Powerful quake strikes near Lae

Main Stories, National
Source:

The National, Thursday 15th December 2011

By DULCIE OREKE
A powerful 7.3-magnitude earthquake struck near Lae yesterday afternoon but no tsunami warnings were issued.
The quake struck 89km southwest of Lae, at a depth of 121km, at about 3.04pm and was also felt strongly in Wau and moderately in Port Moresby, the geophysical observatory said.
In parts of Port Moresby, workers evacuated buildings immediately as a precaution.
Others were too stunned to do anything while one shop in Boroko had customers fleeing with clothes off the shop’s racks.
Meanwhile, journalists from all around the world called The National in Lae to seek updates, Bulolo police station commander Fred Lelesi reported no major damage within the Wau and Bulolo townships except for injury to two men in a settlement and the bursting of a water tank.
He is expecting reports from Waria and Wau rural sub-districts to be filed today.
Lelesi said the Nambawan Supasto owned by the PNG Forest Products was closed for about an hour when goods were thrown off shelves.
In Lae, the city was shaken for about a minute. Buildings at Top Town shook and coconut palms swayed.
The quake, originally rated as 7.3-magnitude, wrecked displays at Lae’s Foodmart shop and caused some damage to the ceiling, but “touch wood, nothing serious”, manager Albert Martinez told Reu­ters news agency.
Dolly Kinibo, a receptionist at the Lae International Hotel, told the agency it was “very big”.
“It lasted for two to three minutes. The whole building moved. The Christmas tree moved, we all moved, people are very shaken.
“There are no reports of injuries or damage, but our managers are checking,” she said.
“It was a weird waltz. And the earth I was standing on moved like a liquid stage,” a young woman, Angal Jalamu said. “I went dizzy.”
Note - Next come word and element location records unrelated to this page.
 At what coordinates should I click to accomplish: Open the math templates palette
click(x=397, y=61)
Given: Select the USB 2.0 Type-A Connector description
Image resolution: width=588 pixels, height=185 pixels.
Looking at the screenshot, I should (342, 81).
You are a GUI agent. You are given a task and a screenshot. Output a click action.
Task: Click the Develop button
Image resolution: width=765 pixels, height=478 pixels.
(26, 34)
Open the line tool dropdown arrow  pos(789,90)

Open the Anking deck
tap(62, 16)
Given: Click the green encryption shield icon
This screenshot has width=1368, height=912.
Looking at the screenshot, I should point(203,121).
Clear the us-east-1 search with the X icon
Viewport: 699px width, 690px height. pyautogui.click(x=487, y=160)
Although the sea in the Huon Gulf looked like it had ebbed raising fears of a tsunami, seashore residents at Voco Point calmed when they searched the internet for warnings and found none.
Lay and clergymen at Ampo Lutheran church headquarters, where more than 20 members of the church council were meeting to finalise agendas for the synod in Goroka in January, ran out of the building.
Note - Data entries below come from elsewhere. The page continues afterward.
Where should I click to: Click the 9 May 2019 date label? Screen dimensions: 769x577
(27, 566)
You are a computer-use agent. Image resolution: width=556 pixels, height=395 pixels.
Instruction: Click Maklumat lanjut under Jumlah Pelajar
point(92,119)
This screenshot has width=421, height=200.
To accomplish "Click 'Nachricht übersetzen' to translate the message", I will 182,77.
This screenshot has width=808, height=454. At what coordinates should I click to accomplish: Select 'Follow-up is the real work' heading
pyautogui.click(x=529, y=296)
The earthquake was also felt in Bougainville, Goroka and Mt Hagen.
The geophysical observatory said the earthquake occurred as a result of the convergent motions of the Solomons and Australian plates.
Clive Collins, a seismologist for Geoscience Australia, told AFP the quake was unlikely to trigger a tsunami.
“That’s the assessment on the basis that it’s about 20km inshore and also it’s about 120km deep and that’s too deep really to cause any tsunami problems.”
But he said landslides could be a problem in the mountainous area.
Residents of Wau, about 20km from the epicentre, told AFP news agency that buildings and the ground had shaken, but there was no major destruction evident.
Papua New Guinea sits atop the seismically active “Pacific Ring of Fire”.